Work to be completed: Revise all the records below, replacing every "icon" with "symbol" and leaving everything else unchanged. Omit the pictures from your answer.

Data provided:
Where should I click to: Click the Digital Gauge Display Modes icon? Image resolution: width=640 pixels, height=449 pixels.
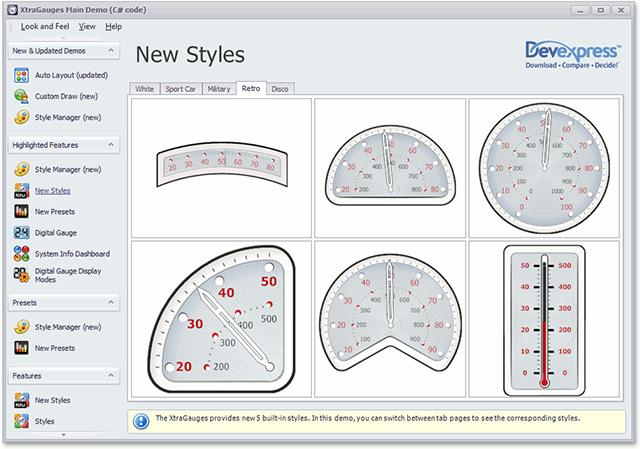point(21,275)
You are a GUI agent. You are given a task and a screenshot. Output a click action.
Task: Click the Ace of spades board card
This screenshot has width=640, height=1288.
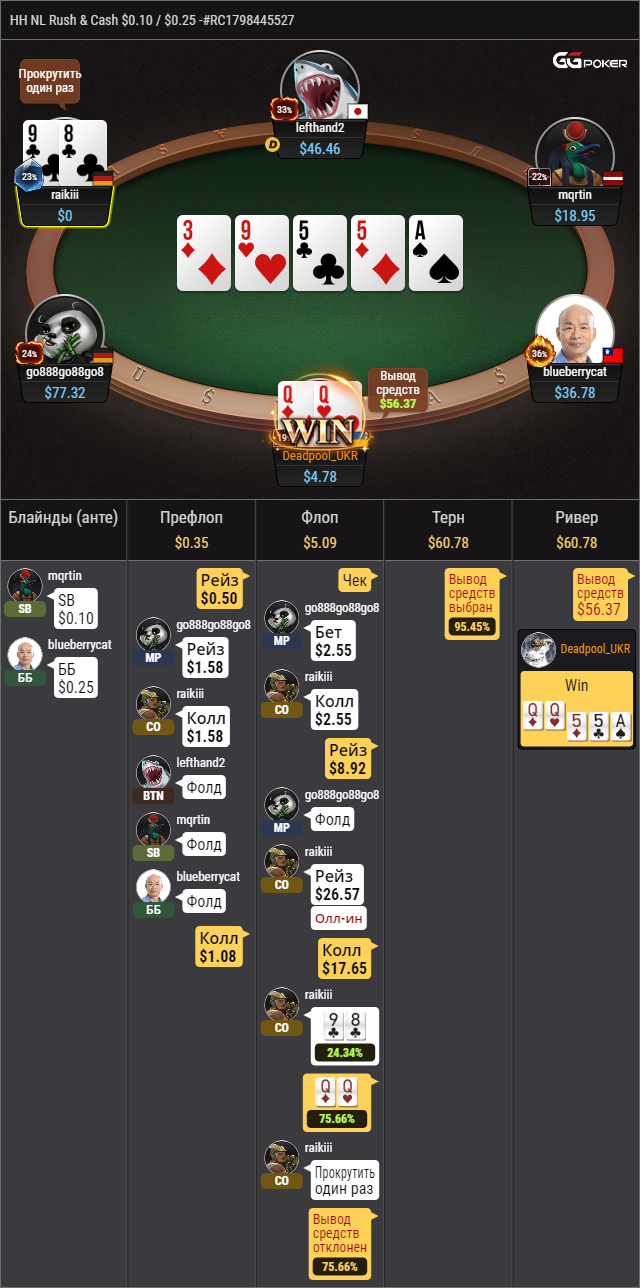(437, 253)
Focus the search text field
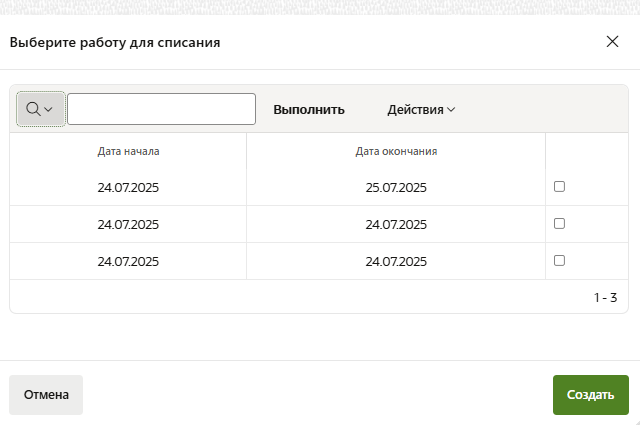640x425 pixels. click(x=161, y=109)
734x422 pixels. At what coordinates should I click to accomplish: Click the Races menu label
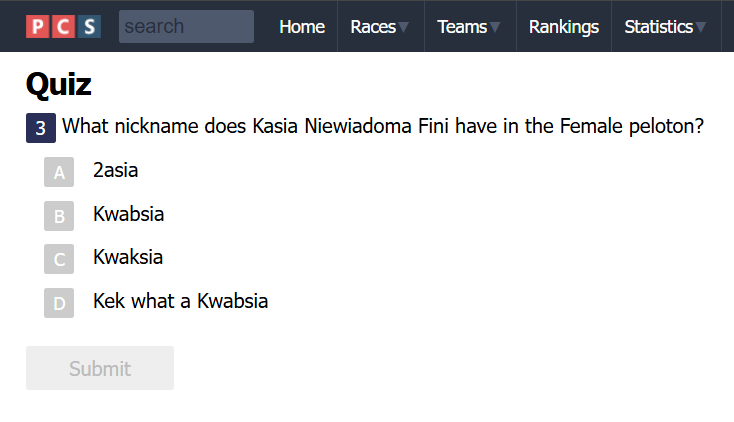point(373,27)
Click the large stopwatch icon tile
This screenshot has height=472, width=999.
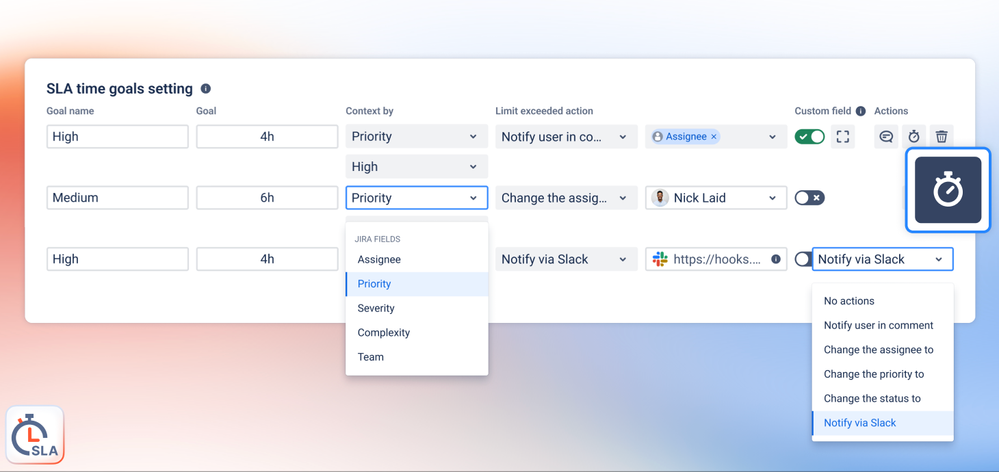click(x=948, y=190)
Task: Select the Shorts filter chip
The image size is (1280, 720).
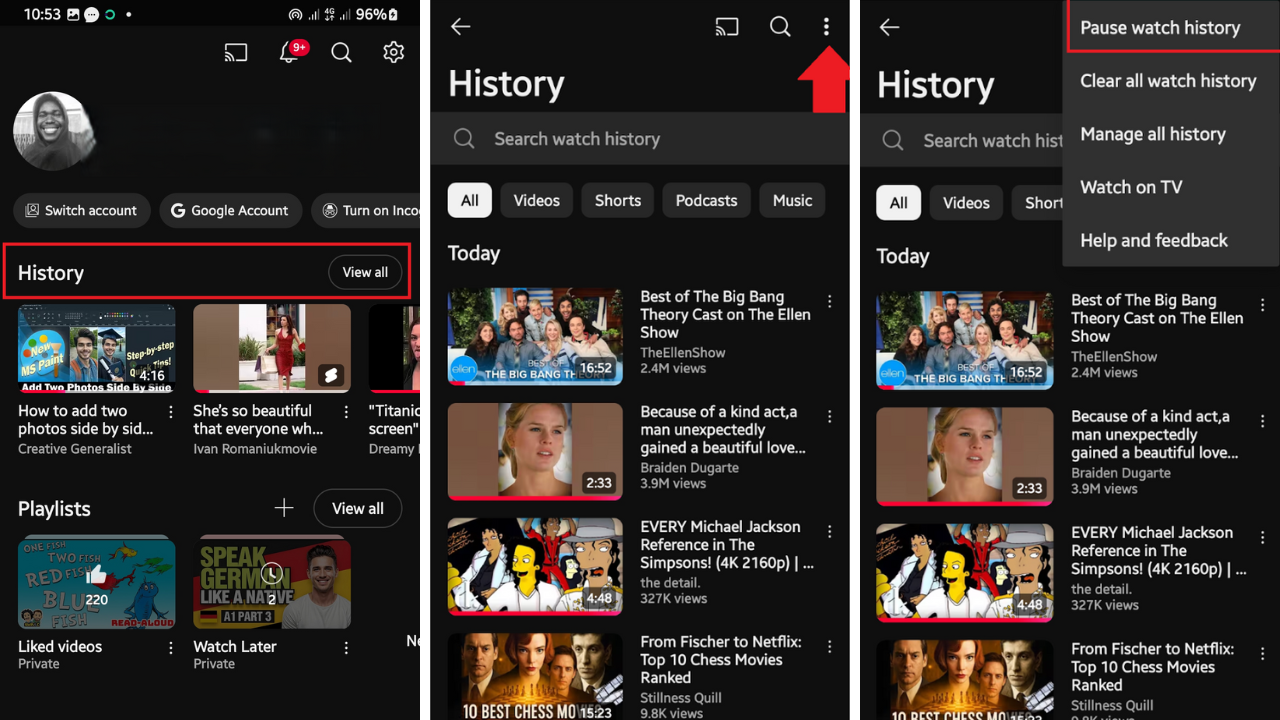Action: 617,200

Output for this exercise:
Where should I click to: Click the Digital Gauge Display Modes symbol? Image resolution: width=640 pixels, height=449 pixels.
point(21,275)
You are a GUI agent. You are given a task and a screenshot. Output a click action.
Task: Click the Ace of spades board card
This screenshot has width=640, height=1288.
(437, 253)
Focus the search text field
640x425 pixels. click(x=161, y=109)
734x422 pixels. At what coordinates should I click to accomplish: Click the Races menu label
point(373,27)
Click the large stopwatch symbol tile
This screenshot has height=472, width=999.
click(x=948, y=190)
Task: Select the Shorts filter chip
The image size is (1280, 720).
Action: 617,200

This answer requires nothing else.